▶ _DATA_:
————————

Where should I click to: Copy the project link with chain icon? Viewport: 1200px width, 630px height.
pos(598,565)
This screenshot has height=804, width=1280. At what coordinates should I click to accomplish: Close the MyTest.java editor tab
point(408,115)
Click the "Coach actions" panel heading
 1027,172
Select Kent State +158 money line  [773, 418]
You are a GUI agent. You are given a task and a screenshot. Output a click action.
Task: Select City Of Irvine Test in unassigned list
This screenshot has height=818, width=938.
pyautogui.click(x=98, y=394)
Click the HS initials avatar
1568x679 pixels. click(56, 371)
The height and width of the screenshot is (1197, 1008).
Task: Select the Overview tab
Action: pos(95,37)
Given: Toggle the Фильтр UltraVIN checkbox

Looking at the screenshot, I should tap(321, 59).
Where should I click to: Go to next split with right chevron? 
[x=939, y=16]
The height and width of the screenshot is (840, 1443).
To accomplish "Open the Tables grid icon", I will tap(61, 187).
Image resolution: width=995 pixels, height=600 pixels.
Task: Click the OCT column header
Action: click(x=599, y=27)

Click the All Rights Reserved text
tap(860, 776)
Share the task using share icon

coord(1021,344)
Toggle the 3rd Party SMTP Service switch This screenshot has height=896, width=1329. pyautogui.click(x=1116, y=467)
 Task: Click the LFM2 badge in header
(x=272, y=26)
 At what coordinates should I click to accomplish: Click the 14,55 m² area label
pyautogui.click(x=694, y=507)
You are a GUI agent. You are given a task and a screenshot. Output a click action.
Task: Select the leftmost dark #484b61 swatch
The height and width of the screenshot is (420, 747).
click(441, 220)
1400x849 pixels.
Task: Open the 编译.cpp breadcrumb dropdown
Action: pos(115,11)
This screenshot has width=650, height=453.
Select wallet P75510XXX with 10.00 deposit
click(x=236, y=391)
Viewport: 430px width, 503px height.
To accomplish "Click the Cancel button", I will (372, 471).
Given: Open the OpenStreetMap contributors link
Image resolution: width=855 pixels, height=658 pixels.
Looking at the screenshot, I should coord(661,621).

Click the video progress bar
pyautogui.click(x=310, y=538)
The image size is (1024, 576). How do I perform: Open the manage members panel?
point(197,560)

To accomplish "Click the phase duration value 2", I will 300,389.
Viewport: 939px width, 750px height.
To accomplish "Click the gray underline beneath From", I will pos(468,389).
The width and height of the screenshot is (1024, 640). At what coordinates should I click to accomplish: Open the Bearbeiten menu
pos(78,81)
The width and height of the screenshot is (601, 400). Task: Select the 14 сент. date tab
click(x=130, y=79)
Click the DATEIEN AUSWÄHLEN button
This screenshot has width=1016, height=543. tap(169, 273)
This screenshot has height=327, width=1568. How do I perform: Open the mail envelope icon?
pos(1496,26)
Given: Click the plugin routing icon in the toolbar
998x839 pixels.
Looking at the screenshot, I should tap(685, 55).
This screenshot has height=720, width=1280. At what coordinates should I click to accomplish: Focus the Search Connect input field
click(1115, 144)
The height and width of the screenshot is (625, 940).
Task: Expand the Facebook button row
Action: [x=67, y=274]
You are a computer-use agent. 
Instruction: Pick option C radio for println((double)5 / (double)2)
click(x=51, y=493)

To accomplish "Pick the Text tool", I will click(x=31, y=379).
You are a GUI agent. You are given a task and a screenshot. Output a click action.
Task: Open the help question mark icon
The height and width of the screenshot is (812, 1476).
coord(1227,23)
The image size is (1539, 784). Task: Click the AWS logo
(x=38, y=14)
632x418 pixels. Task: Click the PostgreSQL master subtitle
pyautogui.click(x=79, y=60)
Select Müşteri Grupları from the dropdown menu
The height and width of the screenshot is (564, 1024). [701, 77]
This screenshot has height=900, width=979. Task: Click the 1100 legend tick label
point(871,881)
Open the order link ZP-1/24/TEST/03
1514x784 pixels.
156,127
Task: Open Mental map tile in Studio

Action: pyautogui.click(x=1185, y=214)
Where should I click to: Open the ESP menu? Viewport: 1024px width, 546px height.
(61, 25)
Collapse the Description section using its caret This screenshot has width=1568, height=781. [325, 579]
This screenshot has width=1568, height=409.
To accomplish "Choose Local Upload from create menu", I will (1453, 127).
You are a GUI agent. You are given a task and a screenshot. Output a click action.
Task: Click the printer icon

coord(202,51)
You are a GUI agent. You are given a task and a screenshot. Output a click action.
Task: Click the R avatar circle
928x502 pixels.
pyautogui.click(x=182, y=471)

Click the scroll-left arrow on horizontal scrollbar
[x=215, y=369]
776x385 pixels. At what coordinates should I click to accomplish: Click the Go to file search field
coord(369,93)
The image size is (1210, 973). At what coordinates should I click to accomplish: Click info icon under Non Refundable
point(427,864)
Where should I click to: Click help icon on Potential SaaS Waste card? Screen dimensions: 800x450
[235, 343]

————————

▶ _BRIEF_: Word for word, restate every record in the listing.

▶ _SOLVED PROBLEM_:
Where should I click to: Copy the project link with chain icon? Viewport: 1200px width, 630px height.
pos(598,565)
This screenshot has height=804, width=1280. At what coordinates should I click to accomplish: Close the MyTest.java editor tab
point(408,115)
Click the "Coach actions" panel heading
 1027,172
Select Kent State +158 money line  [773, 418]
You are a GUI agent. You are given a task and a screenshot. Output a click action.
Task: Select City Of Irvine Test in unassigned list
This screenshot has height=818, width=938.
pyautogui.click(x=98, y=394)
Click the HS initials avatar
1568x679 pixels. click(56, 371)
The height and width of the screenshot is (1197, 1008).
Task: Select the Overview tab
Action: pos(95,37)
Given: Toggle the Фильтр UltraVIN checkbox

Looking at the screenshot, I should tap(321, 59).
Where should I click to: Go to next split with right chevron? 
[x=939, y=16]
The height and width of the screenshot is (840, 1443).
To accomplish "Open the Tables grid icon", I will tap(61, 187).
Image resolution: width=995 pixels, height=600 pixels.
Task: Click the OCT column header
Action: click(x=599, y=27)

Click the All Rights Reserved text
tap(860, 776)
Share the task using share icon

coord(1021,344)
Toggle the 3rd Party SMTP Service switch This screenshot has height=896, width=1329. pyautogui.click(x=1116, y=467)
 Task: Click the LFM2 badge in header
(x=272, y=26)
 At what coordinates should I click to accomplish: Click the 14,55 m² area label
pyautogui.click(x=694, y=507)
You are a GUI agent. You are given a task and a screenshot. Output a click action.
Task: Select the leftmost dark #484b61 swatch
The height and width of the screenshot is (420, 747).
click(441, 220)
1400x849 pixels.
Task: Open the 编译.cpp breadcrumb dropdown
Action: pos(115,11)
This screenshot has width=650, height=453.
Select wallet P75510XXX with 10.00 deposit
click(x=236, y=391)
Viewport: 430px width, 503px height.
To accomplish "Click the Cancel button", I will (372, 471).
Given: Open the OpenStreetMap contributors link
Image resolution: width=855 pixels, height=658 pixels.
Looking at the screenshot, I should coord(661,621).

Click the video progress bar
pyautogui.click(x=310, y=538)
The image size is (1024, 576). How do I perform: Open the manage members panel?
point(197,560)

To accomplish "Click the phase duration value 2", I will 300,389.
Viewport: 939px width, 750px height.
To accomplish "Click the gray underline beneath From", I will pos(468,389).
The width and height of the screenshot is (1024, 640). At what coordinates should I click to accomplish: Open the Bearbeiten menu
pos(78,81)
The width and height of the screenshot is (601, 400). Task: Select the 14 сент. date tab
click(x=130, y=79)
Click the DATEIEN AUSWÄHLEN button
This screenshot has width=1016, height=543. tap(169, 273)
This screenshot has height=327, width=1568. How do I perform: Open the mail envelope icon?
pos(1496,26)
Given: Click the plugin routing icon in the toolbar
998x839 pixels.
Looking at the screenshot, I should tap(685, 55).
This screenshot has height=720, width=1280. At what coordinates should I click to accomplish: Focus the Search Connect input field
click(1115, 144)
The height and width of the screenshot is (625, 940).
Task: Expand the Facebook button row
Action: [x=67, y=274]
You are a computer-use agent. 
Instruction: Pick option C radio for println((double)5 / (double)2)
click(x=51, y=493)

To accomplish "Pick the Text tool", I will click(x=31, y=379).
You are a GUI agent. You are given a task and a screenshot. Output a click action.
Task: Open the help question mark icon
The height and width of the screenshot is (812, 1476).
coord(1227,23)
The image size is (1539, 784). Task: Click the AWS logo
(x=38, y=14)
632x418 pixels. Task: Click the PostgreSQL master subtitle
pyautogui.click(x=79, y=60)
Select Müşteri Grupları from the dropdown menu
The height and width of the screenshot is (564, 1024). [701, 77]
This screenshot has height=900, width=979. Task: Click the 1100 legend tick label
point(871,881)
Open the order link ZP-1/24/TEST/03
1514x784 pixels.
156,127
Task: Open Mental map tile in Studio

Action: pyautogui.click(x=1185, y=214)
Where should I click to: Open the ESP menu? Viewport: 1024px width, 546px height.
(61, 25)
Collapse the Description section using its caret This screenshot has width=1568, height=781. [325, 579]
This screenshot has width=1568, height=409.
To accomplish "Choose Local Upload from create menu", I will (1453, 127).
You are a GUI agent. You are given a task and a screenshot. Output a click action.
Task: Click the printer icon

coord(202,51)
You are a GUI agent. You are given a task and a screenshot. Output a click action.
Task: Click the R avatar circle
928x502 pixels.
pyautogui.click(x=182, y=471)

Click the scroll-left arrow on horizontal scrollbar
[x=215, y=369]
776x385 pixels. At what coordinates should I click to accomplish: Click the Go to file search field
coord(369,93)
The image size is (1210, 973). At what coordinates should I click to accomplish: Click info icon under Non Refundable
point(427,864)
Where should I click to: Click help icon on Potential SaaS Waste card? Screen dimensions: 800x450
[235, 343]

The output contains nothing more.